"""

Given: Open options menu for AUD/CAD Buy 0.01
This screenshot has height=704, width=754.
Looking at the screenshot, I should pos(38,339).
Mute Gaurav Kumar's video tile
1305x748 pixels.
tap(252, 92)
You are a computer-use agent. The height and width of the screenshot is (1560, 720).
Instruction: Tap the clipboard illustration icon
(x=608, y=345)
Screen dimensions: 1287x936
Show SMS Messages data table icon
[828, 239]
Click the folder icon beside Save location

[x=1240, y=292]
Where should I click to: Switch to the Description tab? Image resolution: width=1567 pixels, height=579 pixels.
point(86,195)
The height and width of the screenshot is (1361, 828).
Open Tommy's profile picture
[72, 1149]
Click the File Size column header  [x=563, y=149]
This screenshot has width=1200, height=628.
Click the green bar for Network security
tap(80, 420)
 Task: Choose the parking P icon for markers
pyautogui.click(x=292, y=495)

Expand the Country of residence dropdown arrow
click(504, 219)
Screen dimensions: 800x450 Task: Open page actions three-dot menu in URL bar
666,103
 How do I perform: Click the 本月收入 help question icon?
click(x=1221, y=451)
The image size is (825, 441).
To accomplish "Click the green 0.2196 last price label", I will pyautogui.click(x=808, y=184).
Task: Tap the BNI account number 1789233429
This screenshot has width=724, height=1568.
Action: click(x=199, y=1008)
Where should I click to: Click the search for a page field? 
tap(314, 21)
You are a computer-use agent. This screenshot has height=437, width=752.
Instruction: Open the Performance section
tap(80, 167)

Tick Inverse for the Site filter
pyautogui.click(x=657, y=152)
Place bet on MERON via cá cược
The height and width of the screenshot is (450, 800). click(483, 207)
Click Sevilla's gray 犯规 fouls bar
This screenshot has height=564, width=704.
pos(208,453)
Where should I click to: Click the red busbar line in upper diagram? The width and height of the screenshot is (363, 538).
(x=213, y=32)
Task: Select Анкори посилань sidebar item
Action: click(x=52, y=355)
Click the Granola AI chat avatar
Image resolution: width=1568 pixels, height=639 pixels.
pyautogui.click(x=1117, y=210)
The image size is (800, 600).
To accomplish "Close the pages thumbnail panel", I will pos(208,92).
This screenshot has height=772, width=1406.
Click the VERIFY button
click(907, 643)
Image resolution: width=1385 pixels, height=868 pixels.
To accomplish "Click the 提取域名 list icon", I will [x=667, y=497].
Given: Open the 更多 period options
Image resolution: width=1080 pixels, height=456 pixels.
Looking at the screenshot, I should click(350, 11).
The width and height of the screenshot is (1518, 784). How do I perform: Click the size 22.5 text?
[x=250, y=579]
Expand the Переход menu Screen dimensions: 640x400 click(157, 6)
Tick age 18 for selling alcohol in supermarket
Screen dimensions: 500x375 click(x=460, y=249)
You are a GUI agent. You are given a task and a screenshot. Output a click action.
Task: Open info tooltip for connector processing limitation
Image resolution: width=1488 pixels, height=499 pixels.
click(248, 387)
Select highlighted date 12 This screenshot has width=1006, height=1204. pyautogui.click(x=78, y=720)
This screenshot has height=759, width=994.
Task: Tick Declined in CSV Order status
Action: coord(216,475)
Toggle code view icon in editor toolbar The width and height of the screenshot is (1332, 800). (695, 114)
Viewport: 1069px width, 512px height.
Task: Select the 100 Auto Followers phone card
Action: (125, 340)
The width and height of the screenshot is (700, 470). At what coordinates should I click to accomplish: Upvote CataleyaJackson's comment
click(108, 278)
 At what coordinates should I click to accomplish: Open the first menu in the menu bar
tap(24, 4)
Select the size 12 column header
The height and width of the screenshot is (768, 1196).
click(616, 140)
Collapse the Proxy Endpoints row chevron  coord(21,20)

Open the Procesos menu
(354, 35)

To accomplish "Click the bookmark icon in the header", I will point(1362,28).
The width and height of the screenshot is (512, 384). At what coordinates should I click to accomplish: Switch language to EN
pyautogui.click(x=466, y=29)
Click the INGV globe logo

"""

Work order: Using the entries above, repeat only the lines from the one containing "The height and width of the screenshot is (1361, 828)." through the one containing "This screenshot has height=772, width=1406.", end lines included.

Answer box:
The height and width of the screenshot is (1361, 828).
Open Tommy's profile picture
[72, 1149]
Click the File Size column header  [x=563, y=149]
This screenshot has width=1200, height=628.
Click the green bar for Network security
tap(80, 420)
 Task: Choose the parking P icon for markers
pyautogui.click(x=292, y=495)

Expand the Country of residence dropdown arrow
click(504, 219)
Screen dimensions: 800x450 Task: Open page actions three-dot menu in URL bar
666,103
 How do I perform: Click the 本月收入 help question icon?
click(x=1221, y=451)
The image size is (825, 441).
To accomplish "Click the green 0.2196 last price label", I will pyautogui.click(x=808, y=184).
Task: Tap the BNI account number 1789233429
This screenshot has width=724, height=1568.
Action: click(x=199, y=1008)
Where should I click to: Click the search for a page field? 
tap(314, 21)
You are a computer-use agent. This screenshot has height=437, width=752.
Instruction: Open the Performance section
tap(80, 167)

Tick Inverse for the Site filter
pyautogui.click(x=657, y=152)
Place bet on MERON via cá cược
The height and width of the screenshot is (450, 800). click(483, 207)
Click Sevilla's gray 犯规 fouls bar
This screenshot has height=564, width=704.
pos(208,453)
Where should I click to: Click the red busbar line in upper diagram? The width and height of the screenshot is (363, 538).
(x=213, y=32)
Task: Select Анкори посилань sidebar item
Action: click(x=52, y=355)
Click the Granola AI chat avatar
Image resolution: width=1568 pixels, height=639 pixels.
pyautogui.click(x=1117, y=210)
The image size is (800, 600).
To accomplish "Close the pages thumbnail panel", I will pos(208,92).
This screenshot has height=772, width=1406.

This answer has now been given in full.